After being processed through the disintegrator, paper particles are typically passed through an air system to remove dust and unwanted magnetic materials before being sent into the briquettor. The air system may also be responsible for regulating moisture content in the waste particles, as briquetting works optimally within a certain range of moisture. Studies have shown that the optimal moisture percentage for shredded particles is 18% for paper and 22% for wheat straw.

=== Environmental impact ===
Briquetted paper has many notable benefits, many of which minimize the impact of the paper waste generated by a shredding system. Several manufactures claim up to 90% volume reduction of briquetted paper waste versus traditional shredding. Decreasing the volume of shredded waste allows it to be transported and stored more efficiently, reducing the cost and fuel required in the disposal process.

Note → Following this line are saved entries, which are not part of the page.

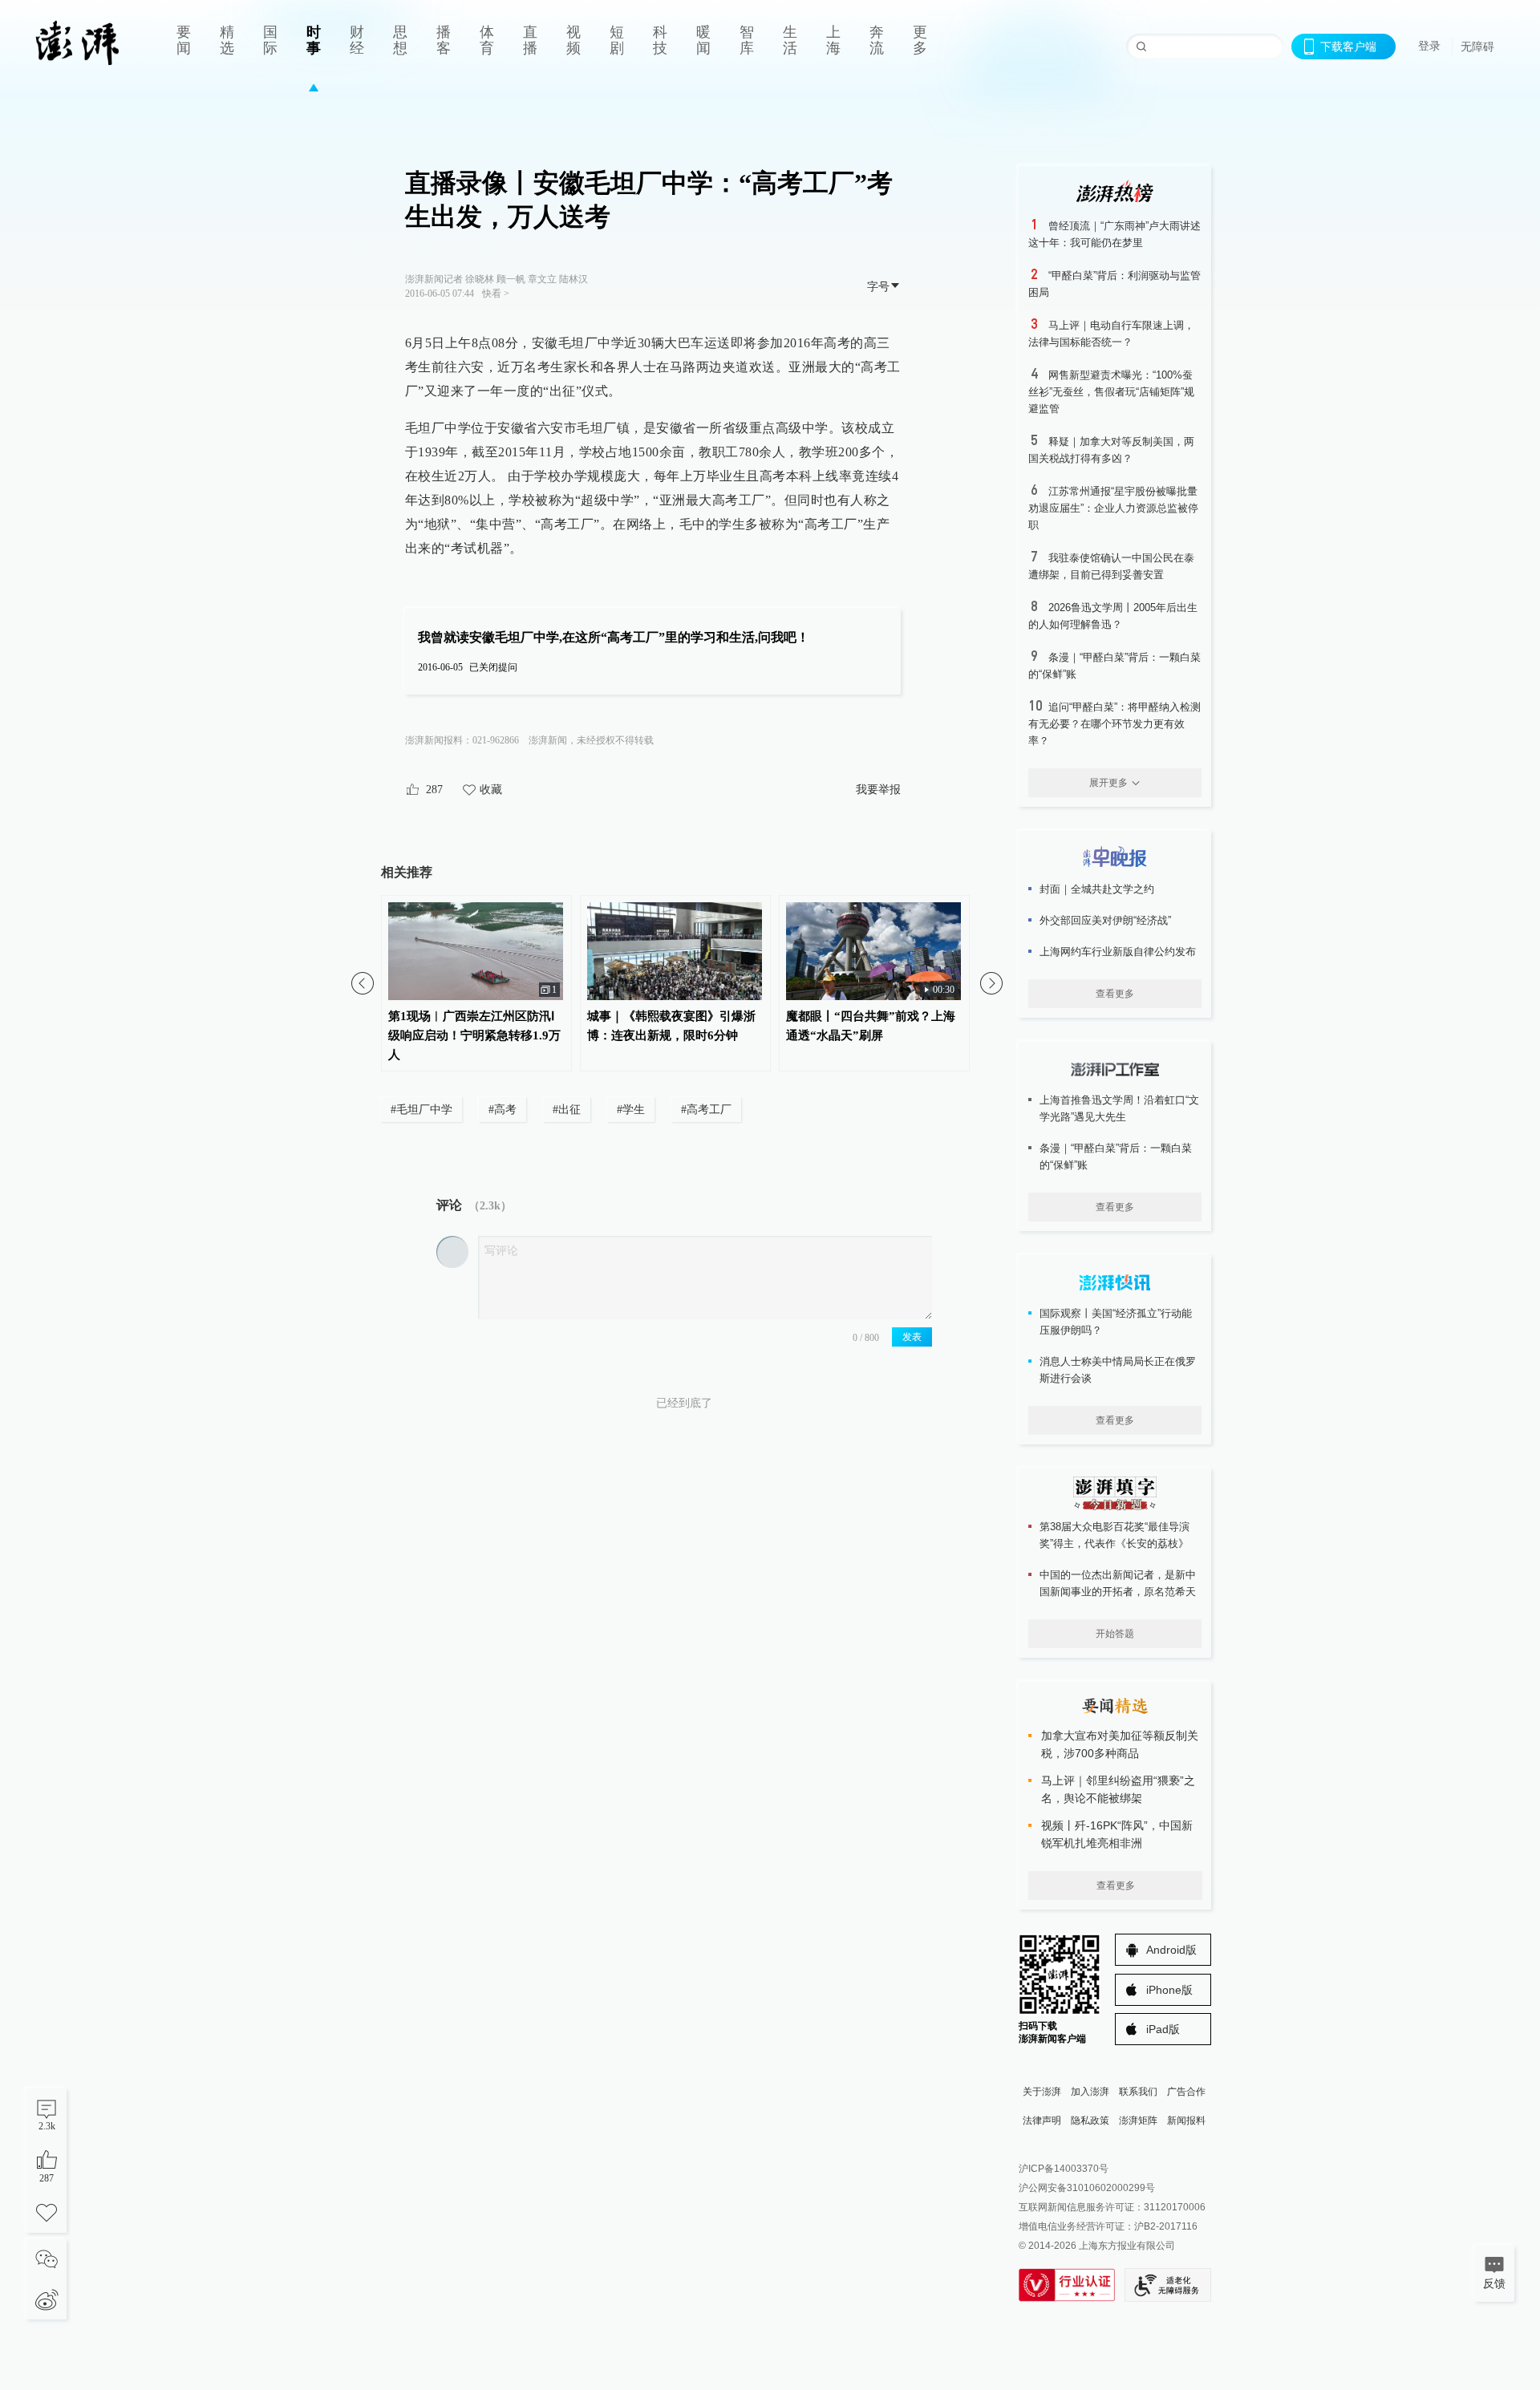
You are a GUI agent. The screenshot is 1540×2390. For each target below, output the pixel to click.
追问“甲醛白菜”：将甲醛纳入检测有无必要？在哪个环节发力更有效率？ (1114, 724)
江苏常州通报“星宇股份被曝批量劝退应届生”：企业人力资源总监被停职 (1113, 508)
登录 (1429, 45)
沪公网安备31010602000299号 (1087, 2188)
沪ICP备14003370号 (1063, 2168)
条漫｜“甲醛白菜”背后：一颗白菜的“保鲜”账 (1116, 1156)
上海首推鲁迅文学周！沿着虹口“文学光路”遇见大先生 (1119, 1108)
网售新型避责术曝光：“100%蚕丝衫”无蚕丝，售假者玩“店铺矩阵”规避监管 (1111, 392)
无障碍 (1477, 46)
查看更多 (1115, 993)
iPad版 (1163, 2029)
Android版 (1171, 1949)
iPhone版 (1169, 1989)
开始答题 (1115, 1633)
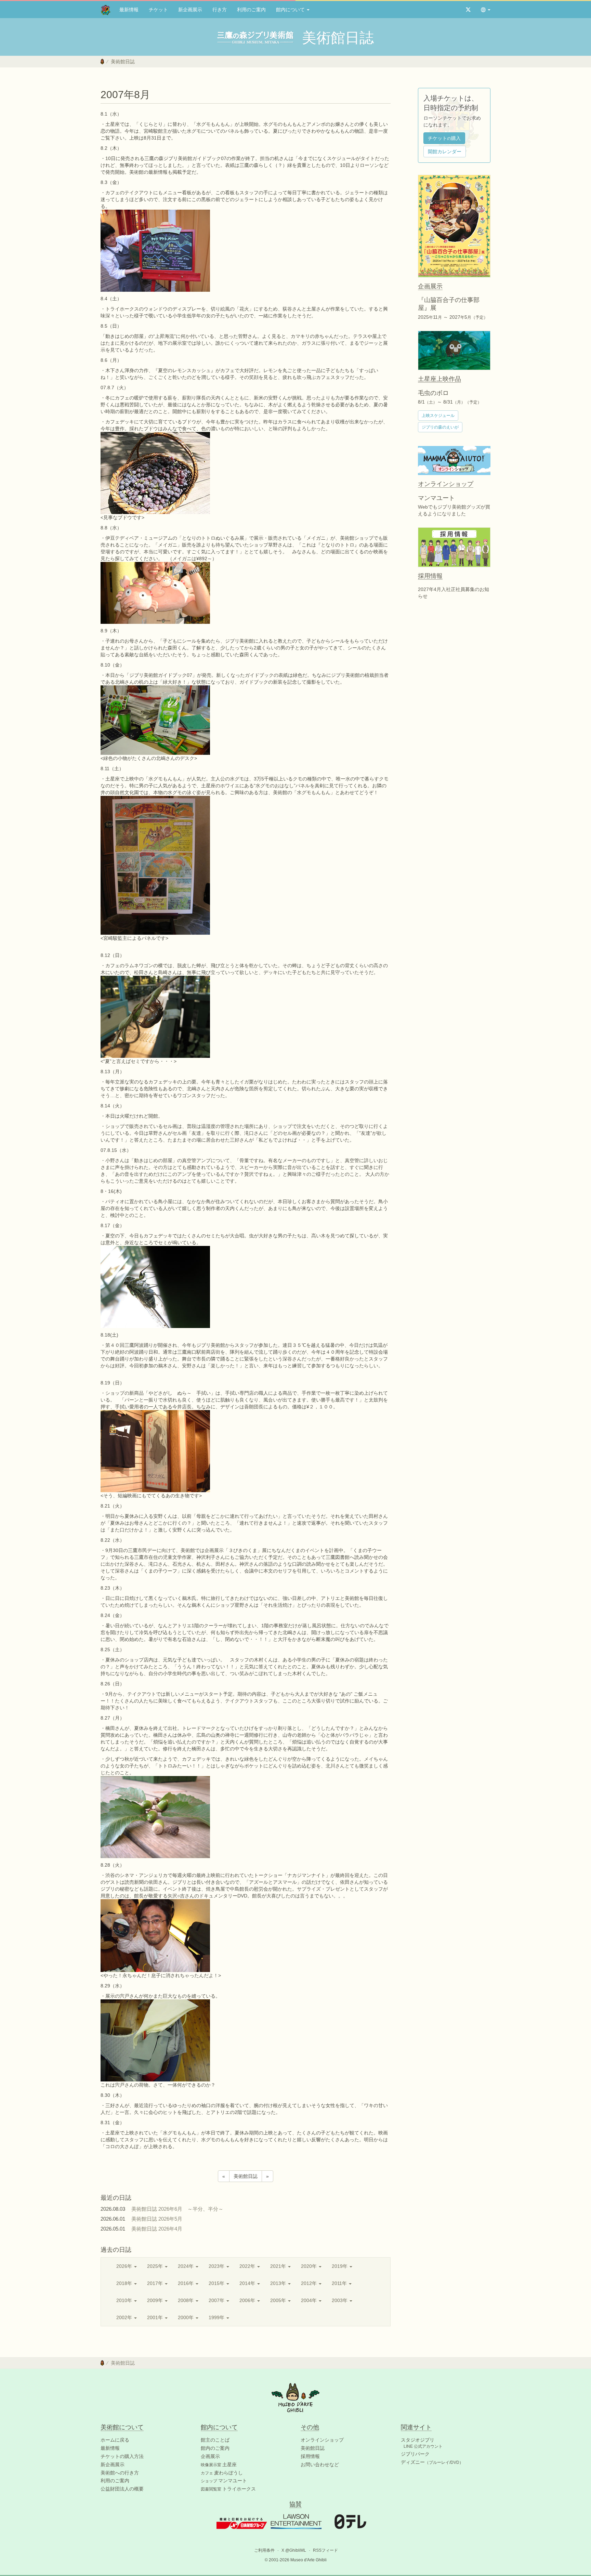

In addition to the cost savings associated with reducing the volume of waste, paper briquettes are more useful in paper mills to create recycled paper than uncompressed shredded material. Compressed briquettes can also be used as a fuel for starting fires or as an insulating material.

==Safety==
Experts generally warn that charcoal burners are not to be used in enclosed environments to heat homes, due to the danger of carbon monoxide poisoning.